Text to read:

┌──

Urban communities such as Savannah incorporated slave labor into their economic, social and political frameworks, often from the very beginning of their existence. By the time the Georgia colony was founded in the first third of the eighteenth century, it was difficult for the colonists or the trustees to imagine a world without slavery. Although the trustees, led by James Edward Oglethorpe, instituted a ban on slavery in the colony’s early years, in fact those same founders also requested and received black enslaved laborers from South Carolina to help them construct the city. Despite their own use of slave labor, Oglethorpe and his fellow trustees vigorously opposed proslavery colonists during the 1730s and 1740s. But many colonial residents believed that slave labor was necessary to the success of the colony, and to their pursuit of wealth, and found ways to work around the ban, importing slaves for various uses. By the time the ban was officially lifted in 1751, there were already 400 slaves in Georgia.

Ch 7 Ph 27
Going to Market- A Scene Near Savannah, Georgia. Harper’s Weekly, 1875 Courtesy of the Library of Congress, Miscellaneous Items in Hight Demand collection, Prints and Photographs Division, LC-USZ62-102153

The slave population in Georgia grew rapidly after the ban on slavery was lifted in 1751. By the eve of the American Revolution, the colony held 16,000 slaves. Almost all of the forced migrants arrived in Georgia through the port of Savannah. Slave labor quickly became central to the economic success of the Georgia colony. Slaves were used to clear land, construct buildings, and cultivate rice and indigo.

└──

Pointing entries for text and elements:

┌──

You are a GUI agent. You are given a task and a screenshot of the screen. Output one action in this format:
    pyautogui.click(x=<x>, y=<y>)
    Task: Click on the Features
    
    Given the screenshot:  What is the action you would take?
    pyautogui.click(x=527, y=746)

└──
┌──

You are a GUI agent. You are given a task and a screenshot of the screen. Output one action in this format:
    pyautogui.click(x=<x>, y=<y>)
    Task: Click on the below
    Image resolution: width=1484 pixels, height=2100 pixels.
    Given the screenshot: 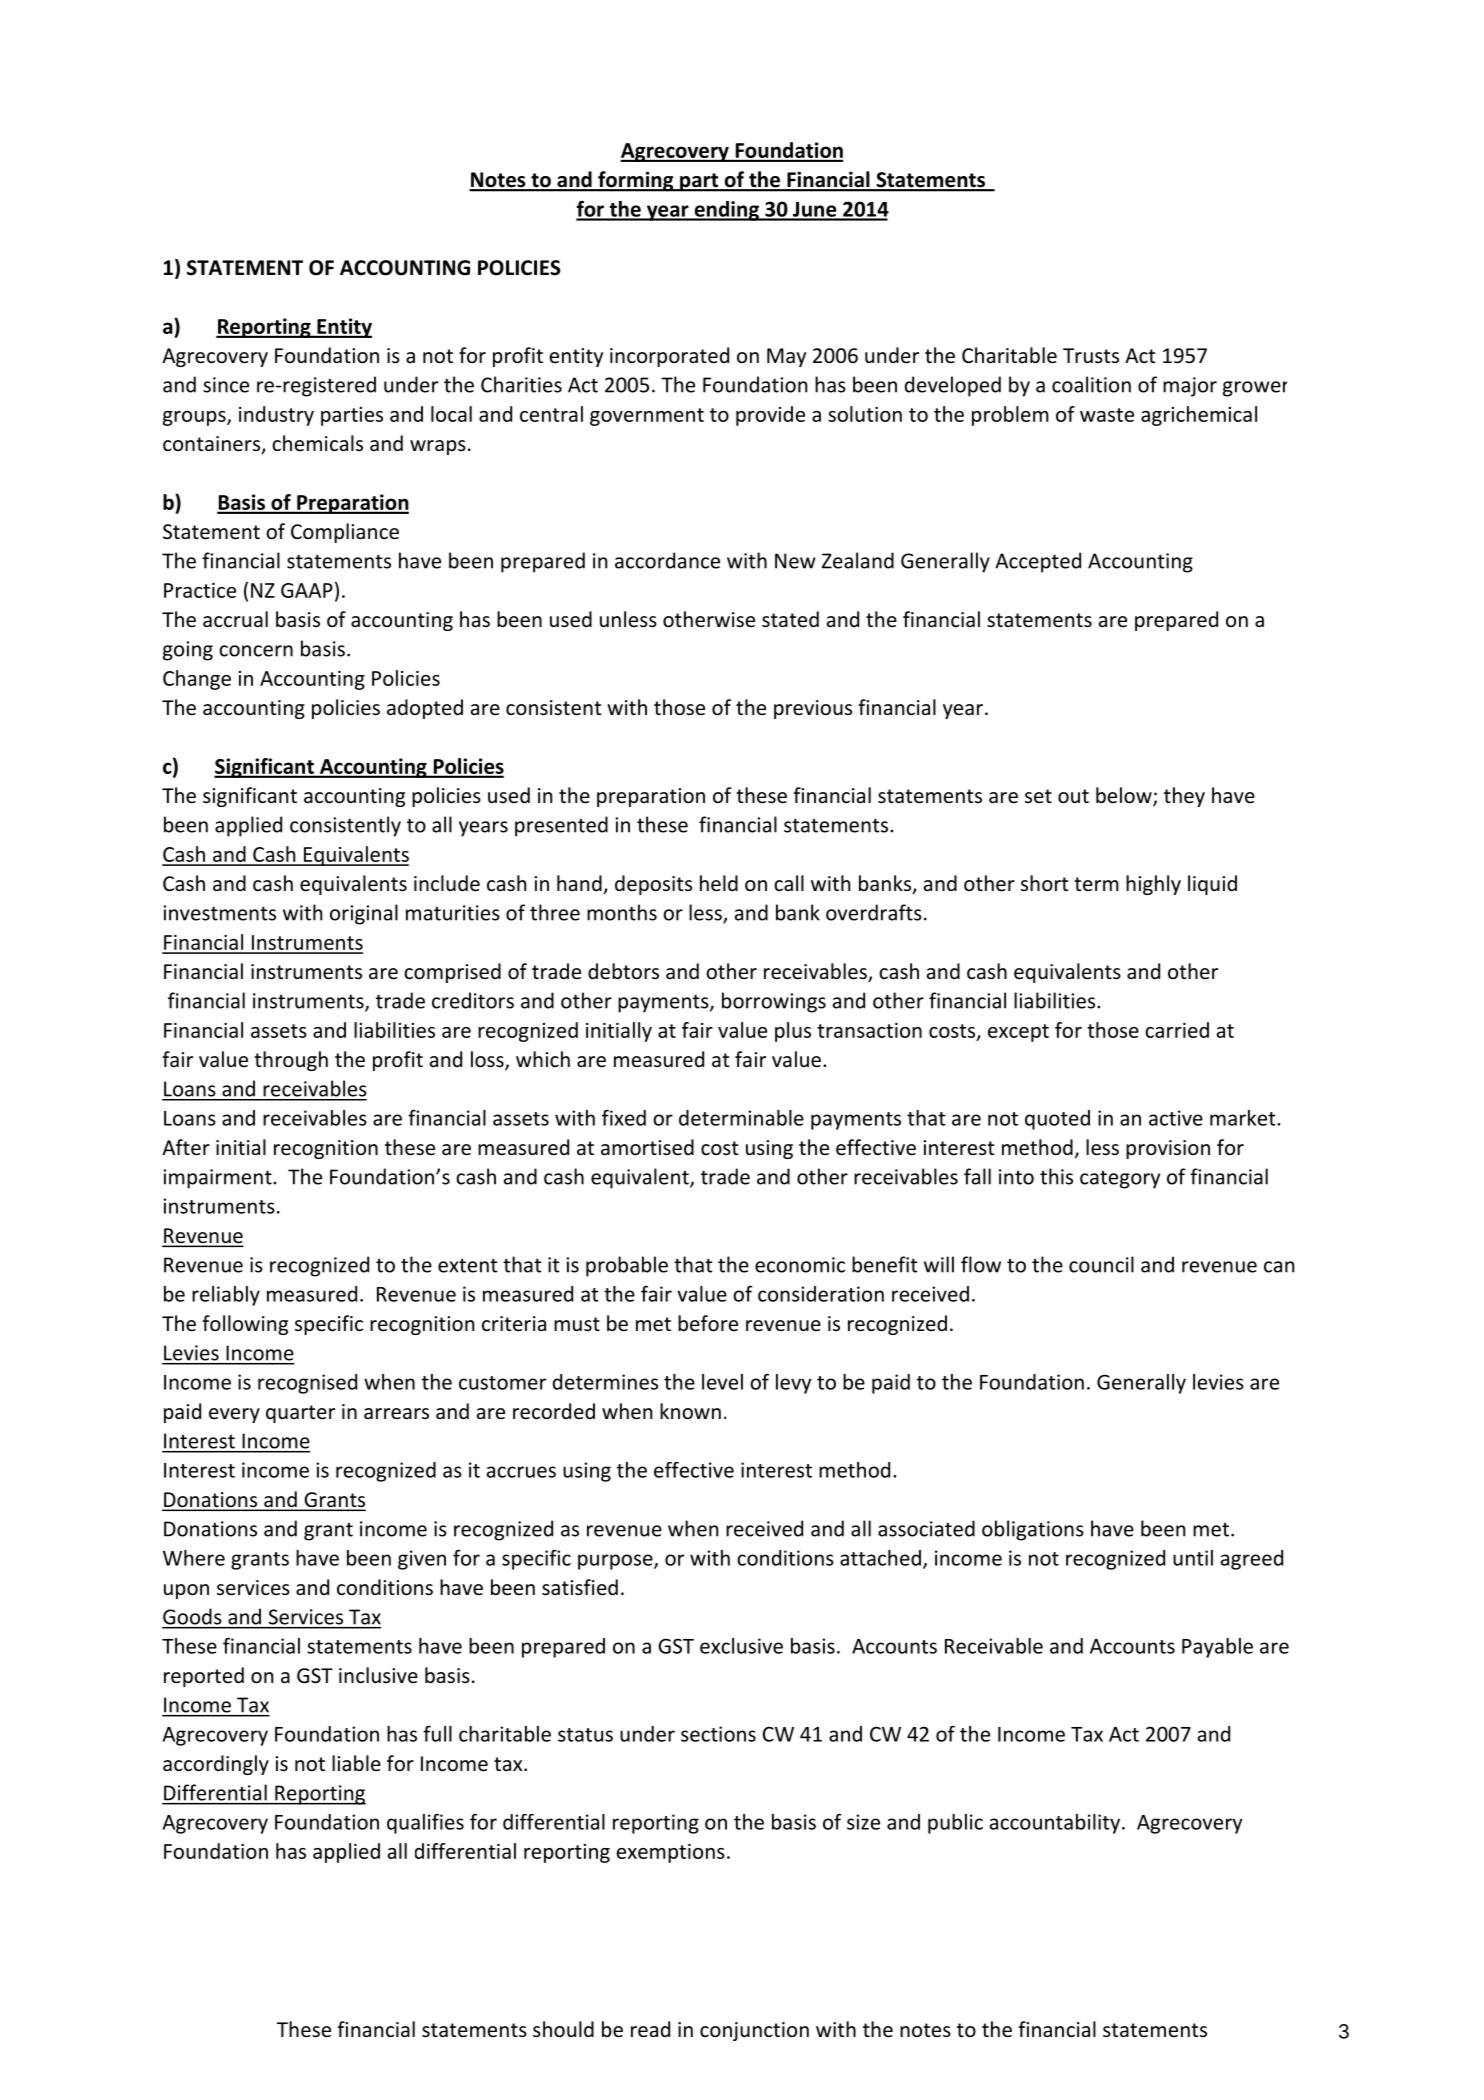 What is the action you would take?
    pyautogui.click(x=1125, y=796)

└──

Description of the task: Change "forced migrants" to "enslaved people" in the passage about slavery in colonial Georgia, and give the part from "The slave population" up to and including "rice and indigo.". Rely only on the passage about slavery in colonial Georgia.

Answer below:
The slave population in Georgia grew rapidly after the ban on slavery was lifted in 1751. By the eve of the American Revolution, the colony held 16,000 slaves. Almost all of the enslaved people arrived in Georgia through the port of Savannah. Slave labor quickly became central to the economic success of the Georgia colony. Slaves were used to clear land, construct buildings, and cultivate rice and indigo.